*GOALS*.
a - According to the pull request summary, which schedule does FastGen's CosmosPredict2DiT.sample() rely on?
b - Reproduce the stretch of the pull request summary from "Conversation" through "schedule from UniPCMultistepScheduler.".

##### PASSAGE SHOWN #####

Skip to content

fix: Use Karras sigma schedule for Cosmos Predict2.5 SFT inference#33

Open
mvanhorn wants to merge 1 commit into
NVlabs:mainfrom
mvanhorn:fix/18-cosmos-predict2-karras-sigma-schedule
Open

fix: Use Karras sigma schedule for Cosmos Predict2.5 SFT inference#33
mvanhorn wants to merge 1 commit into
NVlabs:mainfrom
mvanhorn:fix/18-cosmos-predict2-karras-sigma-schedule

Conversation

@mvanhorn

Copy link
Copy Markdown

Summary

Cosmos-Predict2.5-2B video2world inference under FastGen produces noticeably degraded output compared to the official cosmos-predict2.5 codebase when using the same checkpoint, prompt, image, resolution, and step count. The reporter traced the primary cause to a wrong sigma/timestep schedule: the official Cosmos uses a Karras sigma schedule (sigma_max=200, sigma_min=0.01, rho=7) in its FlowUniPCMultistepScheduler.set_timesteps(use_kerras_sigma=True), while FastGen's CosmosPredict2DiT.sample() relies on the default diffusers flow-shift linear schedule from UniPCMultistepScheduler.

##### COLLECTED MATERIAL #####

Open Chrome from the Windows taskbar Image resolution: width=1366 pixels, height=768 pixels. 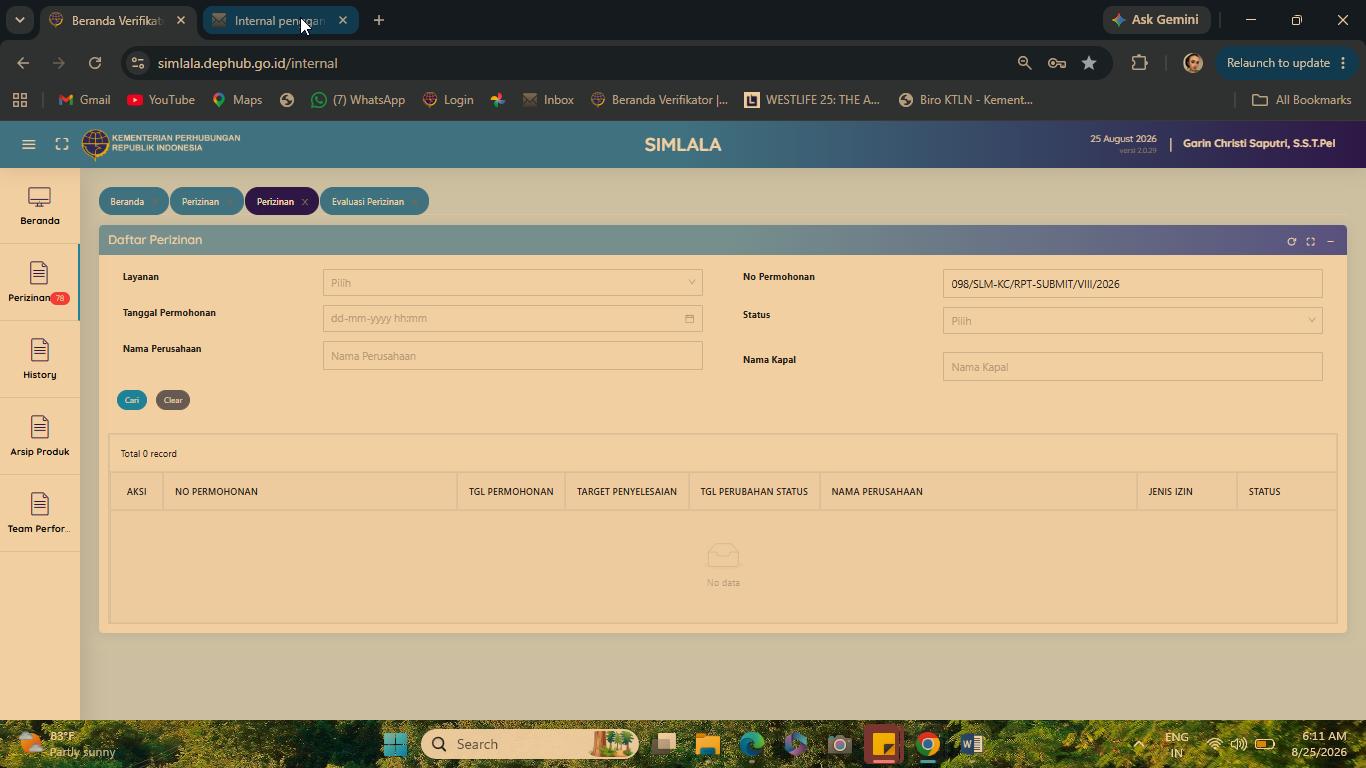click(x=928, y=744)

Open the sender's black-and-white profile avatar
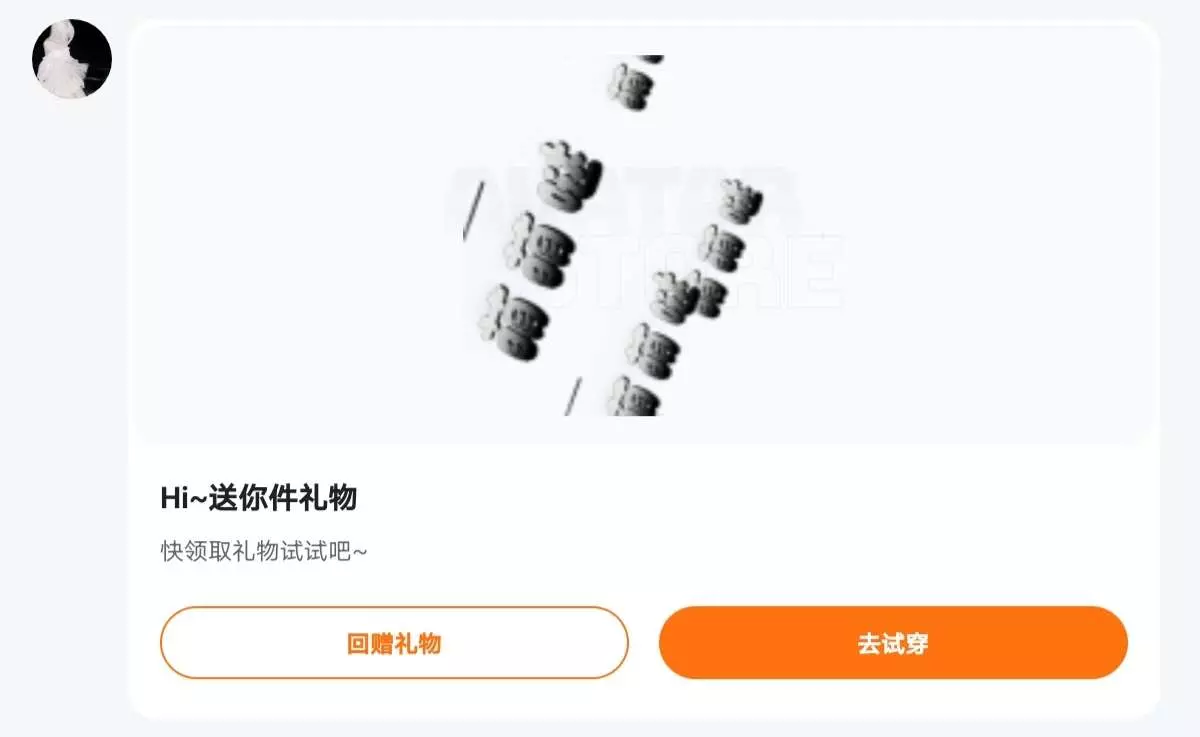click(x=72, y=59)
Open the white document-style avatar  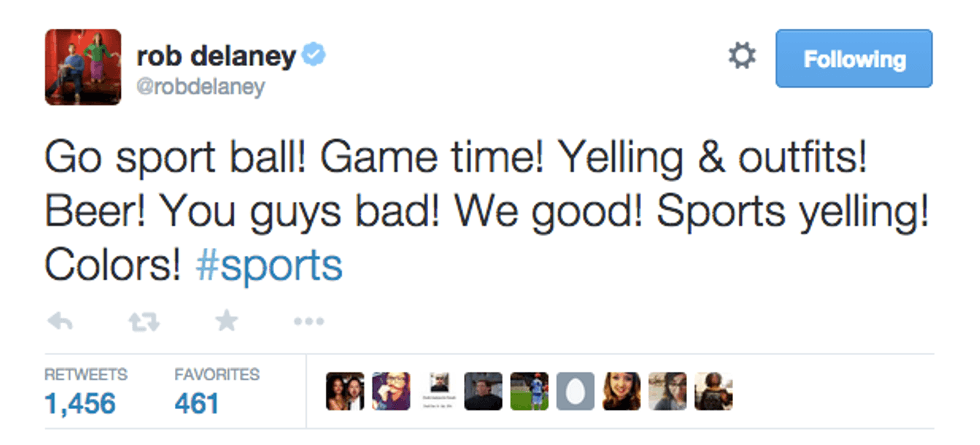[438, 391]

#####

*SOLUTIONS PER TASK*.
a - The default diffusers flow-shift linear schedule from UniPCMultistepScheduler.

b -
Conversation

@mvanhorn

Copy link
Copy Markdown

Summary

Cosmos-Predict2.5-2B video2world inference under FastGen produces noticeably degraded output compared to the official cosmos-predict2.5 codebase when using the same checkpoint, prompt, image, resolution, and step count. The reporter traced the primary cause to a wrong sigma/timestep schedule: the official Cosmos uses a Karras sigma schedule (sigma_max=200, sigma_min=0.01, rho=7) in its FlowUniPCMultistepScheduler.set_timesteps(use_kerras_sigma=True), while FastGen's CosmosPredict2DiT.sample() relies on the default diffusers flow-shift linear schedule from UniPCMultistepScheduler.